Early childhood professionals need to be able to model how to express feelings in appropriate ways. But how can you be an effective model when you're feeling upset or under stress? What are some of the ways you can monitor your own feelings and reactions?
And how can you respond calmly to children when you may not feel calm inside? When children are having difficulty, it's easy for adults to just take that personally. It's important for teachers not to assume that when a child does something really impulsive that they're trying to be mean or that they're doing it to push buttons. That's not really what's going on.
One of the things we work with teachers a lot on is how to recognize their own hot buttons. What are those behaviors that drive you crazy? When this child does this behavior, this is what happens to me. And describe the symptoms, describe...
what it feels like to get escalated and get aware of that. When I'm frustrated, I call it my ball of rage in my stomach. You know, you're just, they're pushing your buttons and there's nothing you can do that's going to change that at that particular moment.
When you're in an environment. where you're in close contact with human beings, especially uninhibited, very expressive young human beings, that it's normal to feel sad. It's normal to feel despair.
It's normal to feel scared and furious and angry. If I'm feeling that in the classroom, and that's how internally I feel, it's going to be projected on them. And that's not fair to them. It's not fair to me.
It's not fair to anybody in the room. That's been a real taboo subject when we think about that with teachers. We shouldn't have these feelings about kids, but the truth is we're people too.
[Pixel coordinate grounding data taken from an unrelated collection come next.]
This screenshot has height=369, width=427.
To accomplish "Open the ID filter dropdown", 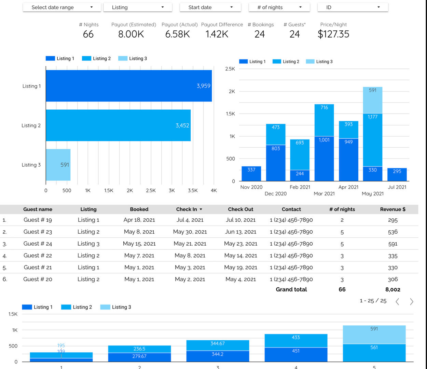I will (x=353, y=7).

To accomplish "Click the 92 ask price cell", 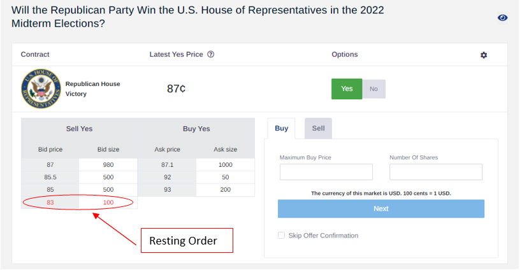I will (167, 177).
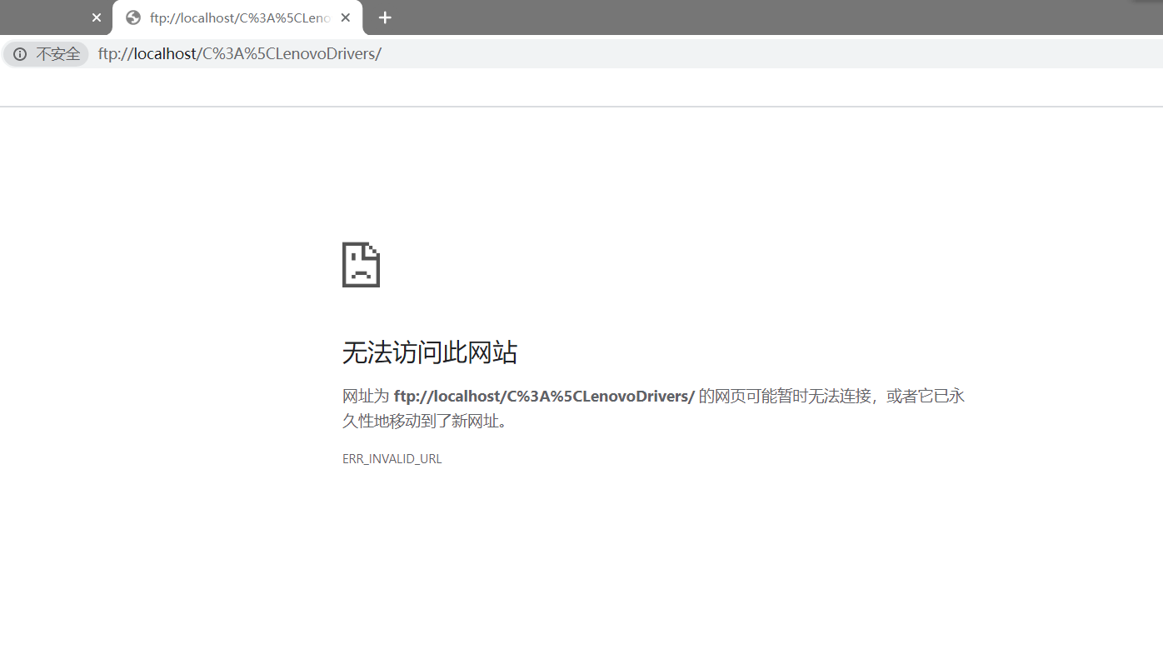This screenshot has height=669, width=1163.
Task: Click the X on the ftp://localhost tab
Action: click(345, 17)
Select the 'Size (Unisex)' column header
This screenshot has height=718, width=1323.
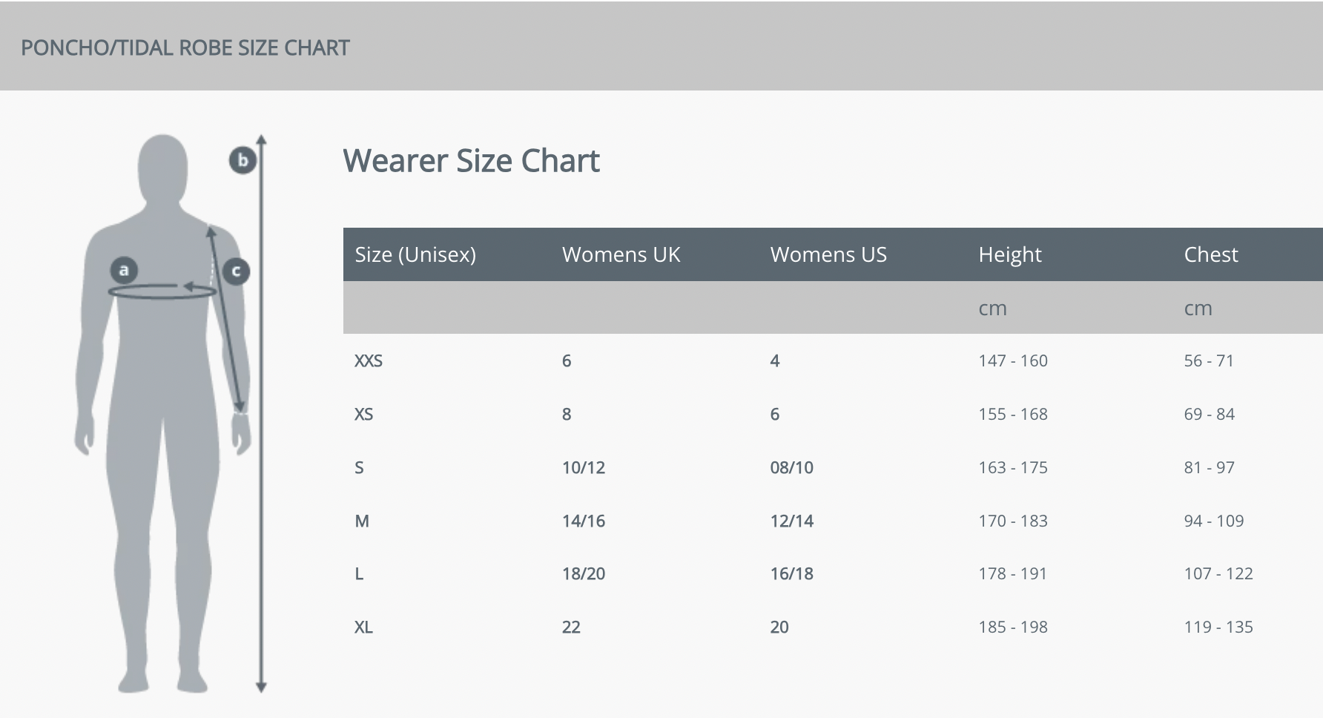click(415, 254)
It's really important that we start to recognize our personal feelings when we're in a relationship with a child. Every teacher has a child that does push their buttons, and I think those children are the children that need you the most, and you have to keep that in mind at all times. I think teachers can get stressed out at work sometimes, in the classroom. It can be very busy and hectic. If your kid's having a meltdown, your brain goes on fire.
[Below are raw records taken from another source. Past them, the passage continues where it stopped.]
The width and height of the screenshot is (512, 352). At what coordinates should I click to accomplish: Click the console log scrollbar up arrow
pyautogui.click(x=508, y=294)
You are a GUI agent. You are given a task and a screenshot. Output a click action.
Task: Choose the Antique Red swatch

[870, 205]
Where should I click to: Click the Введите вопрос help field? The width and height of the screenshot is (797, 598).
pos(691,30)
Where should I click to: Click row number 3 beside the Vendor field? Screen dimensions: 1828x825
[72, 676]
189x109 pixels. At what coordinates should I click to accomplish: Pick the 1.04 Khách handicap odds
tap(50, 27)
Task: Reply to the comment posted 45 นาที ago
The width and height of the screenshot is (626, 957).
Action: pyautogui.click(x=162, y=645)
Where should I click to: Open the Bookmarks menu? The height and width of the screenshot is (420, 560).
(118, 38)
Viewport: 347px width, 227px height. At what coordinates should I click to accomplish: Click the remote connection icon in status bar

You feel like it's an emergency. And the adult has to learn how to de-escalate, not just get affected by the child's feelings and react that way. Can you tell me what was happening? Want to turn with the flashlight?
Yeah? Who was using the flashlight? Me. You were using it?
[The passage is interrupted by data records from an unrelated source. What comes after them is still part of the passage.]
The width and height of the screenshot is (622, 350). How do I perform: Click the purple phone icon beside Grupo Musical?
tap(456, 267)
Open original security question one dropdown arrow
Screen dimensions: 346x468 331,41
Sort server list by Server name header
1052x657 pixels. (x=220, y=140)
Okay. So let's go talk to Sandra and say, Sandra, I was using the flashlight. A starting point for a lot of people is recognizing that they do have that opportunity, rather than just feeling out of control themselves. You just got to sit back and watch, and then take a breath.
You got to... For yourself too. Okay, we're not going to explode or anything.
Let's see what's going on here. We really talk to teachers about how their personal reaction should not be their professional action. Stop it!
Stop it! Stop it! Stop it! Oh wait, pause, freeze, freeze. Remember this morning we talked about talking to Hunter?
You don't need to yell at him. That we go from knowing enough that we can enough about ourselves and what we're experiencing emotionally. Because a lot of the time it is something that is really bothering them and is upsetting them.
So if you kind of ask and probe a little bit, they are able to express a little bit of what's wrong and it's easy to talk with them and try to figure out a solution. You're Marvel? That's okay, I'll get it back for you. I go for humor. I just go with that.
And if they see you laughing, they don't have any choice. They'll start to laugh and giggle. Get everybody in a good mood.
You can't tell jokes, not with this crowd. You're going to find something silly to do. I forgot. I forgot. So what we like people to do is put a reflective kind of conversation in place with the colleagues that they work with.
That this is difficult for me. So there are times where, like, I'm tagging out now. Now I need you to step in.
These are plans that we need to have in place. We definitely support each other in the classroom. We also pick up a lot of each other's kind of cues as teachers.
Sometimes if one teacher needs to just go out in the hallway, we're really able to do that and communicate to each other. We do a lot of self-speak to the children about it, like, wow, I'm really frustrated right now. And my teacher assistant will be like, oh, Ms. Ashley, is there anything I can do to help you? And we use it as a learning opportunity to mirror to them, first of all, how to support a friend when they're in that place, but then also so that they become aware of how we're feeling.
When we think about what the next steps have to be, we really first have to acknowledge our own feelings. That's what we're asking kids to do is acknowledge how they're feeling and then express it in an appropriate way. So teachers really have to practice those.
skills too. Being able to use those moments as teachable moments with the children so that they can understand first of all it's okay to feel frustrated everybody feels frustrated and upset or angry at times but how you handle it and what you do with it that's what matters.